### [DOCUMENT TEXT]
Rule 10. Information Acquired in Judicial Capacity.

 Information acquired by magisterial district judges in their judicial capacity shall not be used or disclosed by them in financial dealings or for any other purpose not related to their judicial duties.

   Official Note

   This rule is derived from Canon 5C(7), American Bar Association Code of Judicial Conduct.

Source

   The provisions of this Rule 10 amended February 1, 1973, 3 Pa.B. 275.

Rule 11. Solicitation of Funds.

 Magisterial district judges shall not solicit funds for any educational, religious, charitable, fraternal or civic organization, or use or permit the use of the prestige of their office for that purpose, but they may be listed as an officer, director or trustee of such an organization. They shall not be a speaker or the guest of honor at such an organization’s public fund raising events, but they may attend such events.

   Official Note

   This rule is derived from Canon 5B(2), American Bar Association Code of Judicial Conduct.

Source

   The provisions of this Rule 11 amended February 1, 1973, 3 Pa.B. 275.

Rule 12. Gifts and Loans.

 A.  Magisterial district judges may accept a gift incident to a public testimonial to them and books supplied by publishers on a complimentary basis for public use. Magisterial district judges or a member of their family residing in their household may accept ordinary social hospitality; a gift, bequest, favor or loan from a relative; a wedding or engagement gift; a loan from a lending institution in its regular course of business on the same terms generally available to persons who are not magisterial district judges; or a scholarship or fellowship awarded on the same terms applied to other applicants.

 B.  Magisterial district judges or a member of their family residing in their household may accept any other gift, bequest, favor or loan only if the donor is not a party or other person whose interests have come or are likely to come before the magisterial district judge.

   Official Note

   This rule is derived from Canon 5C(4), American Bar Association Code of Judicial Conduct. For the purpose of this rule, ‘‘member of their family residing in their household’’ means any relative of the magisterial district judges by blood or marriage, or a person treated by the magisterial district judges as a member of their family, who resides in their household.

Source

   The provisions of this Rule 12 amended February 1, 1973, 3 Pa.B. 275.

Rule 13. Incompatible Practices.

 Magisterial district judges and all employees assigned to or appointed by magisterial district judges shall not engage, directly or indirectly, in any activity or act incompatible with the expeditious, proper and impartial discharge of their duties, including, but not limited to, (1) in any activity prohibited by law; (2) in the collection business; or (3) in the acceptance of any premium or fee for any judicial bond. Magisterial district judges shall not exploit their judicial position for financial gain or for any business or professional advantage. Magisterial district judges shall not receive any fee or emolument for performing the duties of an arbitrator.

   Official Note

   The next to the last sentence of this rule is derived in part from Canon 5C(1) of the American Bar Association and Pennsylvania Supreme Court Code of Judicial Conduct.

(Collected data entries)

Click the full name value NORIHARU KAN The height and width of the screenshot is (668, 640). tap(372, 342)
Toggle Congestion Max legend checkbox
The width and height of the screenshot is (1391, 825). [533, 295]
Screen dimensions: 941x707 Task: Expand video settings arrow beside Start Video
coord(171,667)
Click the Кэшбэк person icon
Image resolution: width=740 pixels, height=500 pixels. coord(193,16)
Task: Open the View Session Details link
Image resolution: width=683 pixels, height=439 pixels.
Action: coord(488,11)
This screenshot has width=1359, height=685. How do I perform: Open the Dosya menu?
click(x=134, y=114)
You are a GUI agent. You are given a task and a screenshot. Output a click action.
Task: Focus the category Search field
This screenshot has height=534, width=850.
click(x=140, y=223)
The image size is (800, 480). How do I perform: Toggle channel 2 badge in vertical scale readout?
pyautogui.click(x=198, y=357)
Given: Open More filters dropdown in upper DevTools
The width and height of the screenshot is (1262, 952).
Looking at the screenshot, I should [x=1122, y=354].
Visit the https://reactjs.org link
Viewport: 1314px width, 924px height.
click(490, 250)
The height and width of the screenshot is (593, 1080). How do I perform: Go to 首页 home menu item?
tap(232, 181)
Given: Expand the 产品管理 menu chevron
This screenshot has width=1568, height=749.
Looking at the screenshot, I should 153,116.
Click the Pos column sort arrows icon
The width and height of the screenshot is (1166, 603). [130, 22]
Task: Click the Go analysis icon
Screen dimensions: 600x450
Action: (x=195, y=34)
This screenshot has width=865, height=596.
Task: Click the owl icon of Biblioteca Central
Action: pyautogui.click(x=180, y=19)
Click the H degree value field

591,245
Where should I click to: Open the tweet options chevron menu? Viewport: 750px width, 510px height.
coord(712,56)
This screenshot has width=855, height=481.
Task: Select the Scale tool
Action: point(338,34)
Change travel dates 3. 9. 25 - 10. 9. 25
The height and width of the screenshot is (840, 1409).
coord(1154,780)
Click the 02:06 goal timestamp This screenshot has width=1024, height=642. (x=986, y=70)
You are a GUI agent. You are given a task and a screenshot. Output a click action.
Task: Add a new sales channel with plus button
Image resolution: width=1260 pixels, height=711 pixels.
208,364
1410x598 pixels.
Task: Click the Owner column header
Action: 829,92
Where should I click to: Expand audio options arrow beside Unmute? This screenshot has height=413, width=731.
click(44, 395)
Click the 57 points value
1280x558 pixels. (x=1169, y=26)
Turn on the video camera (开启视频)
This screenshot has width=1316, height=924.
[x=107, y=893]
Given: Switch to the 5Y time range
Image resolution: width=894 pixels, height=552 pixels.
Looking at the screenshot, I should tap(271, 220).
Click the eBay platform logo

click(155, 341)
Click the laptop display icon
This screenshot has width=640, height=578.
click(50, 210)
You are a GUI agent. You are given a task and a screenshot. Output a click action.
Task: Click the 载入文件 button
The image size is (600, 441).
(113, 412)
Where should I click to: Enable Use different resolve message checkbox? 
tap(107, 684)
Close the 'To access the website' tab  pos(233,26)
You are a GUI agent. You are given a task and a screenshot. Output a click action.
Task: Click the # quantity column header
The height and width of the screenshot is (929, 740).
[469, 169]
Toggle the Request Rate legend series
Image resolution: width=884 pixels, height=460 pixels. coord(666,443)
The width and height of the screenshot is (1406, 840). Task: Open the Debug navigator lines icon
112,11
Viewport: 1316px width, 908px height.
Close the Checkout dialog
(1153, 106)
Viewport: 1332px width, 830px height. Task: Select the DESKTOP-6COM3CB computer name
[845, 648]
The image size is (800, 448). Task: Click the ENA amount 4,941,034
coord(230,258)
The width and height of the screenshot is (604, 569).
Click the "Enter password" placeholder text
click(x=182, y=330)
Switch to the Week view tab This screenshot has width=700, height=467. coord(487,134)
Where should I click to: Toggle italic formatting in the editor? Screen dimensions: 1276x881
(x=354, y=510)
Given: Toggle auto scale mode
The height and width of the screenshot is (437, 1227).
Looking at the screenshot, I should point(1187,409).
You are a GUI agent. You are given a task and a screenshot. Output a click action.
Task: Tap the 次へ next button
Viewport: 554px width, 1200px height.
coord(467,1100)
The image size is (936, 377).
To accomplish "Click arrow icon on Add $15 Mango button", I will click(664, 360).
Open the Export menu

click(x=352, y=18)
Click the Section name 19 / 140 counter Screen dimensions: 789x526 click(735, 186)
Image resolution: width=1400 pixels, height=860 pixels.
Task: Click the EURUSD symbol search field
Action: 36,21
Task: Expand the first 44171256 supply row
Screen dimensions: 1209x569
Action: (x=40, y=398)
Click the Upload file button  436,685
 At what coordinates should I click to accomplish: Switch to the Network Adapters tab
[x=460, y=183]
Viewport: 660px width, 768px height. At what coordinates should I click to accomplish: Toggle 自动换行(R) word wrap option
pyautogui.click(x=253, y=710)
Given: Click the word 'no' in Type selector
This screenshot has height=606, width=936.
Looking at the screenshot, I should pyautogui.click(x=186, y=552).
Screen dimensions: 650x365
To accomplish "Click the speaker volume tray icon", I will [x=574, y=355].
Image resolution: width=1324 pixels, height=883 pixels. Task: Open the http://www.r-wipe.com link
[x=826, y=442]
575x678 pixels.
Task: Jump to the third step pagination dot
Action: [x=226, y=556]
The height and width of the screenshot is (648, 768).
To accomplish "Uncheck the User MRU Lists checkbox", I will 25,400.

### [PROMPT A]
From the text on rules for magisterial district judges, list each canon that an official note names as a source for a rule.
### [PROMPT B]
Write a continuation of the text on rules for magisterial district judges, beginning after its final sentence.

### [EXPECTED ANSWER A]
- Canon 5C(7)
- Canon 5B(2)
- Canon 5C(4)
- Canon 5C(1)

### [EXPECTED ANSWER B]
   Pursuant to the authority granted by Article V, Section 10 of the Pennsylvania Constitution, the Supreme Court adopted the Rules Governing Standards of Conduct of Magisterial District Judges as the exclusive means of regulating the conduct of magisterial district judges under the supervision of the Supreme Court. Disqualification from proceedings is the most appropriate means of ensuring judicial integrity and impartiality in proceedings, including, but not limited to, those arising from the Pennsylvania Race Horse Development and Gaming Act (4 Pa.C.S.A. §  1101 et seq.).

   No magisterial district judge shall have a financial interest, as defined by Section 1512(B) of the Pennsylvania Race Horse Development and Gaming Act (4 Pa.C.S.A. §  1101 et seq.), in or be employed, directly or indirectly, by any licensed racing entity or licensed gaming entity, or any holding, affiliate, intermediary or subsidiary company thereof or any such applicant, or engage in the active ownership or participate in the management of any such entities and related companies.

   Rule 8(A) of the Rules Governing Standards of Conduct of Magisterial District Judges continues to govern the disqualification of magisterial district judges where the interest in or relationship with a licensed racing or licensed gaming entity or related company thereto, or any such applicant therefor, of the magisterial district judge or a family member is at issue.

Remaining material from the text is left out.